My verification protocol:
- Request Pertex's official shipping labels and QR codes (Pertex has a traceability system)
- Test fabric weight vs. the spec sheet—Quantum 10D is spec'd at 27 g/m² ± 2 g
- Check the YKK zipper if it's a full jacket; Pertex licensed fabrics are often paired with specific trims
If your supplier can't provide Pertex's mill certificate for the exact lot, that's a red flag.
7. Is Pertex worth the price premium over generic fabrics?
Here's the honest answer from someone who's costed both sides: for most brands, the Pertex name adds a marketing premium that you can charge back to your customer. A jacket that says "Pertex Quantum" on the tag can command $30–50 more retail than the same jacket with a generic 10D nylon shell. Whether that's worth it depends on your brand positioning.

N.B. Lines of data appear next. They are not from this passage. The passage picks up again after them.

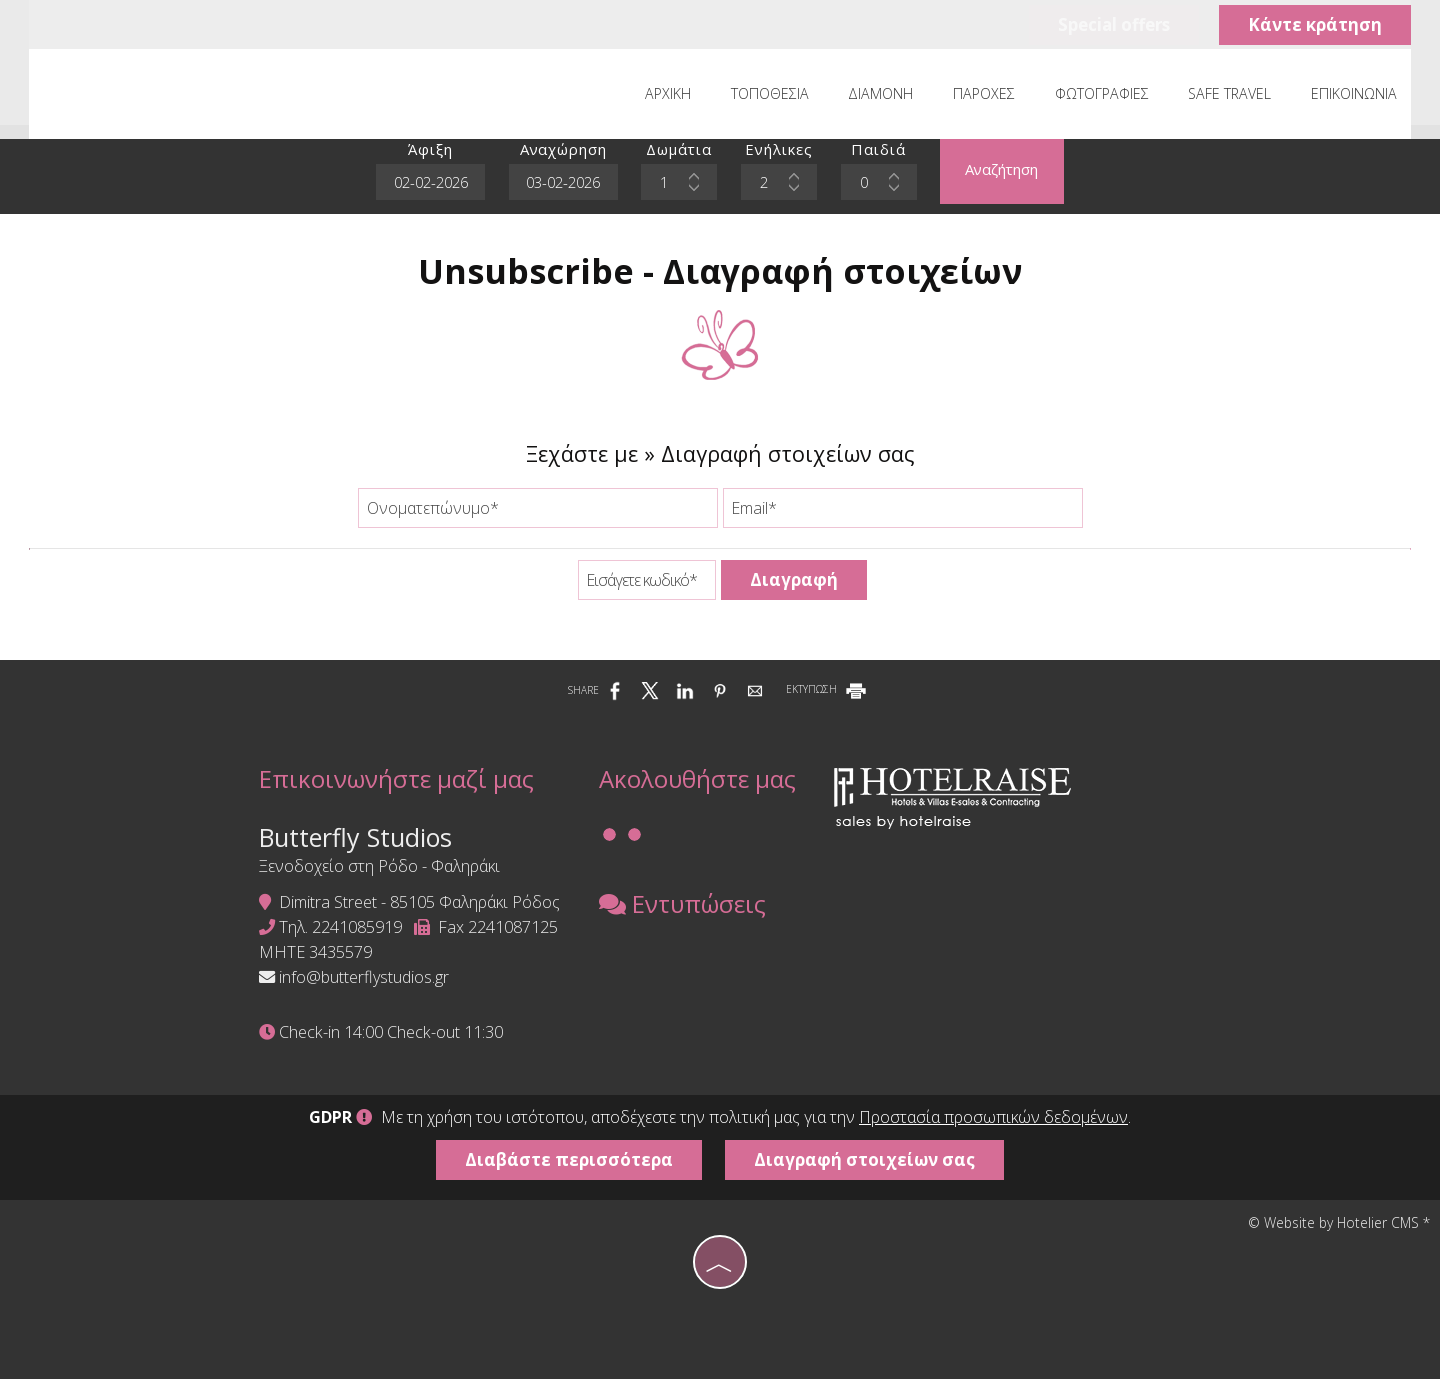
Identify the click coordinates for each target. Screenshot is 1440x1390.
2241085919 (349, 937)
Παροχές (987, 96)
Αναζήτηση (1006, 175)
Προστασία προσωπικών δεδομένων (993, 1128)
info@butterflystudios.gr (356, 987)
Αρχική (675, 96)
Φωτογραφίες (1103, 96)
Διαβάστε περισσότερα (568, 1170)
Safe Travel (1230, 96)
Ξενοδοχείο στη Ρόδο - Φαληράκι (371, 876)
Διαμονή (885, 96)
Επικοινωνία (1353, 96)
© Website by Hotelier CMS (1335, 1233)
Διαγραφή (794, 586)
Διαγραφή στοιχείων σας (866, 1170)
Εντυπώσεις (675, 915)
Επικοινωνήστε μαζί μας (388, 787)
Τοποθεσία (776, 96)
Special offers (1108, 25)
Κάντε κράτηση (1313, 25)
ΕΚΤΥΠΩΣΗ (827, 697)
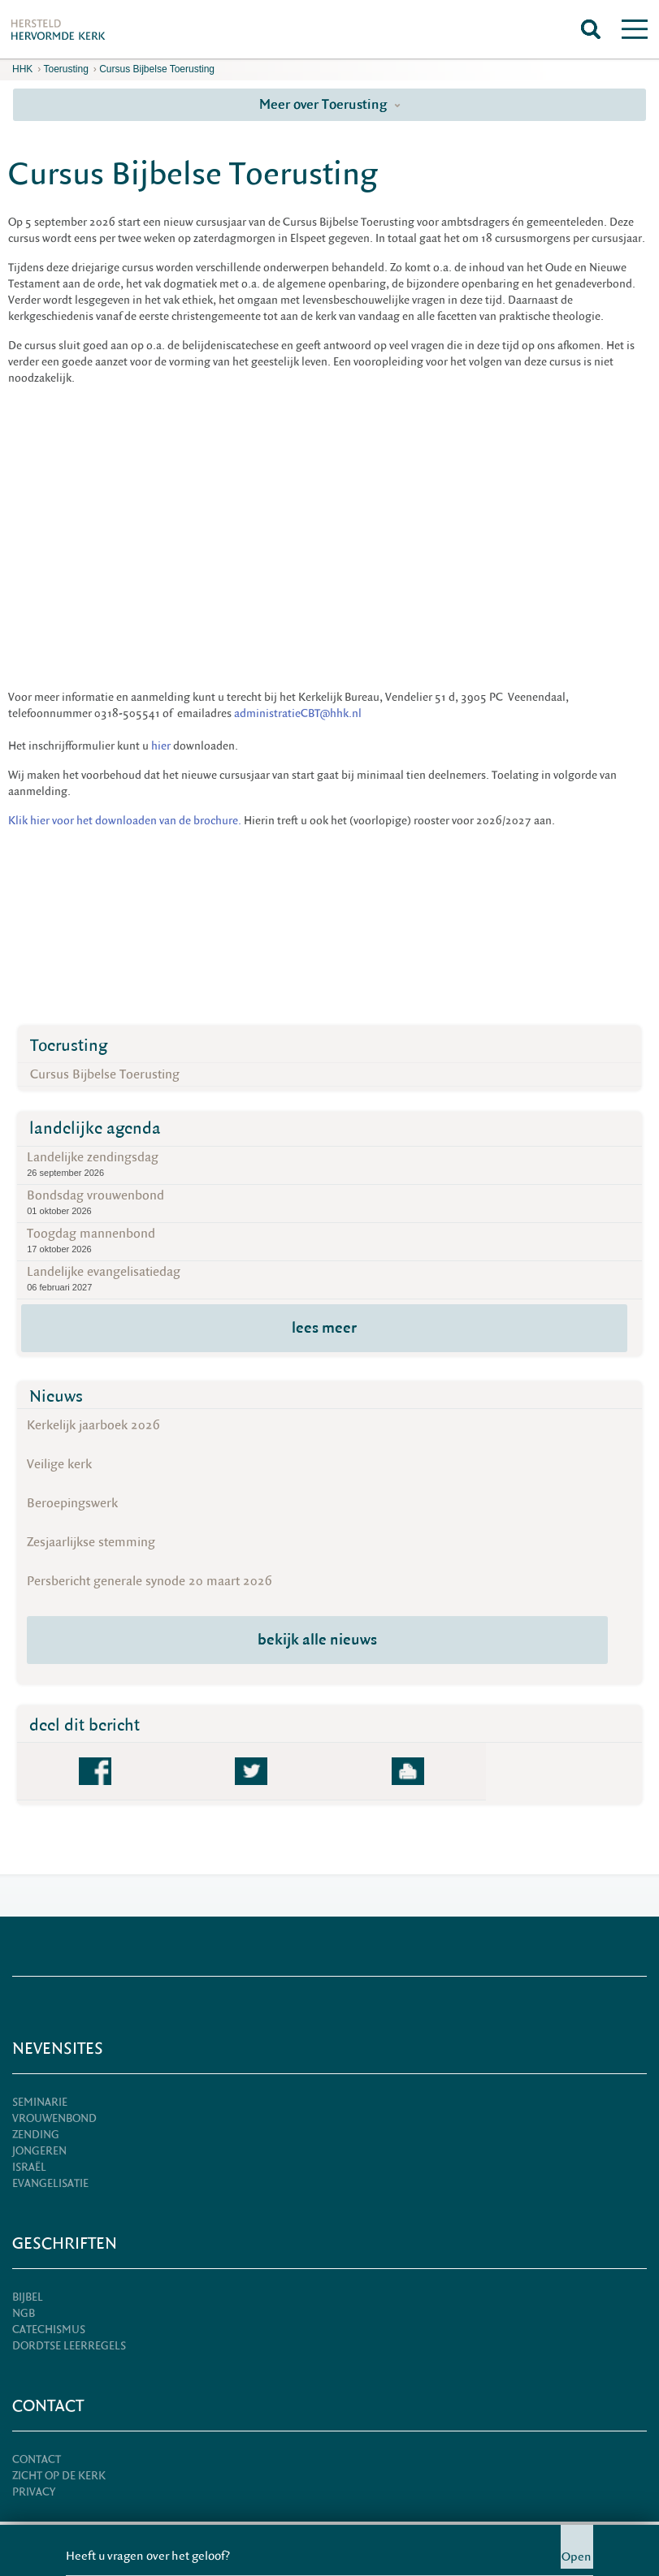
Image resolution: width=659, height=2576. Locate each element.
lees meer (324, 1328)
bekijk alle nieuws (317, 1639)
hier (161, 746)
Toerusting (65, 69)
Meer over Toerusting (330, 104)
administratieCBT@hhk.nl (298, 714)
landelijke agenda (95, 1128)
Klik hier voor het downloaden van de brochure (123, 821)
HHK (22, 69)
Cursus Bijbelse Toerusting (157, 69)
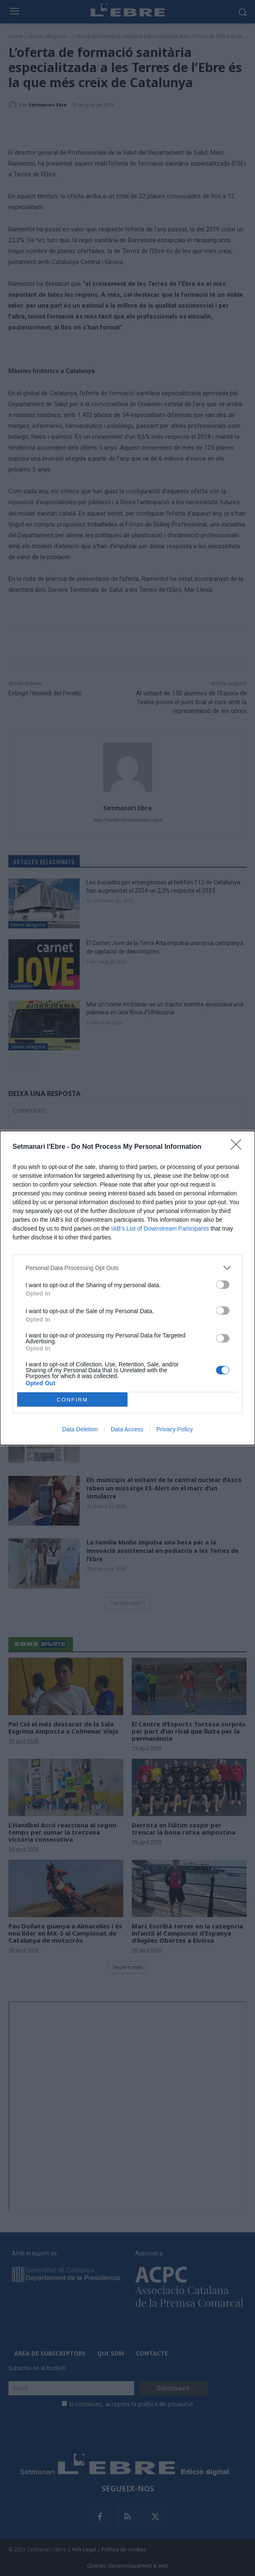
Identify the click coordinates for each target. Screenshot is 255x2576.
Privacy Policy (174, 1429)
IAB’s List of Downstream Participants (160, 1228)
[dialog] (127, 1288)
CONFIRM (72, 1400)
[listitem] (127, 1267)
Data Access (127, 1429)
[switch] (222, 1284)
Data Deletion (80, 1429)
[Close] (239, 1147)
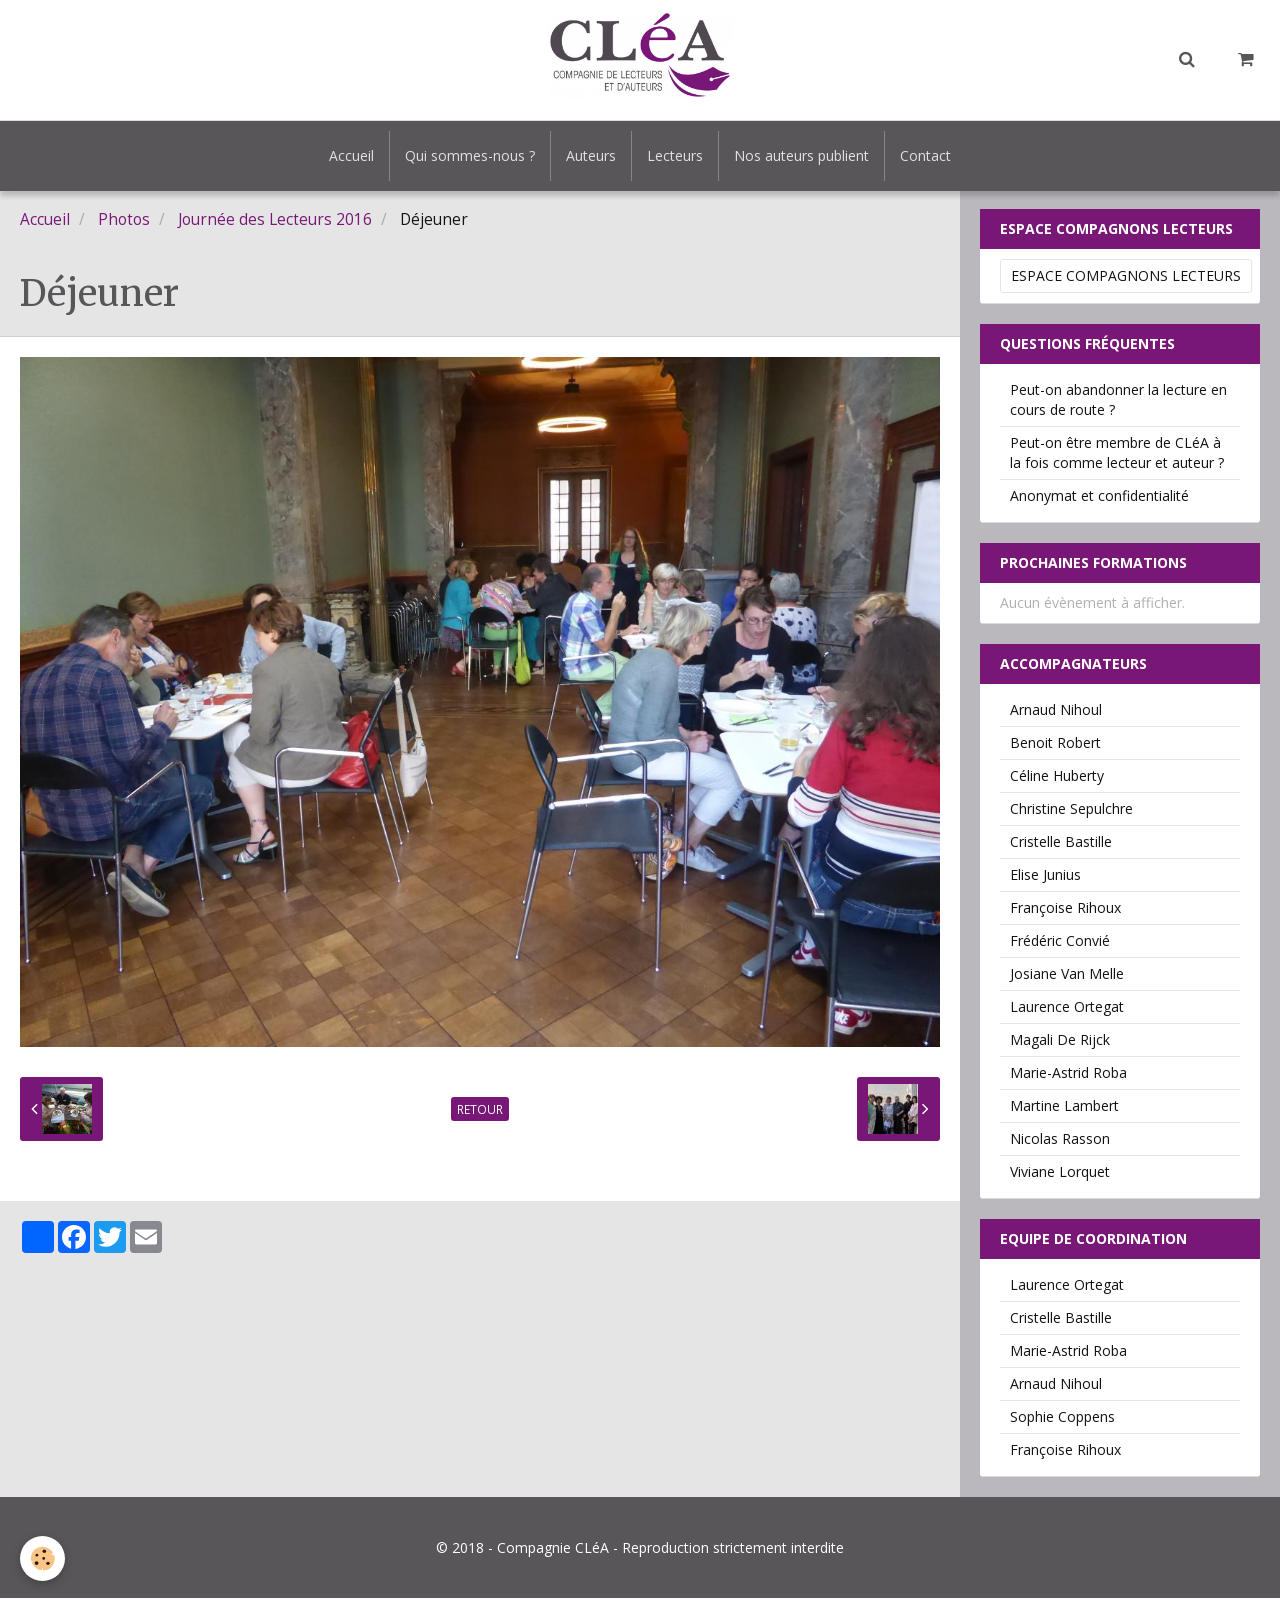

On performance alone, the gap is smaller than the price suggests. A high-quality generic 10D nylon with a good DWR can be 90% of the way there for 60% of the cost. But the Pertex tag gives you a story, a guarantee of consistency (Pertex has stricter QA than most mills), and a trust signal for outdoor consumers who know the name.
In our 2023 customer survey, 65% of respondents said the Pertex hang-tag positively influenced their purchase decision. Perception is real, even if the performance delta is incremental.
Bottom line: If your customer knows what Pertex is, the premium is justified. If they don't, you're paying for a feature they won't see. And given that "what is pertex fabric" is still a common search query, your marketing better explain it—because the fabric alone won't sell itself.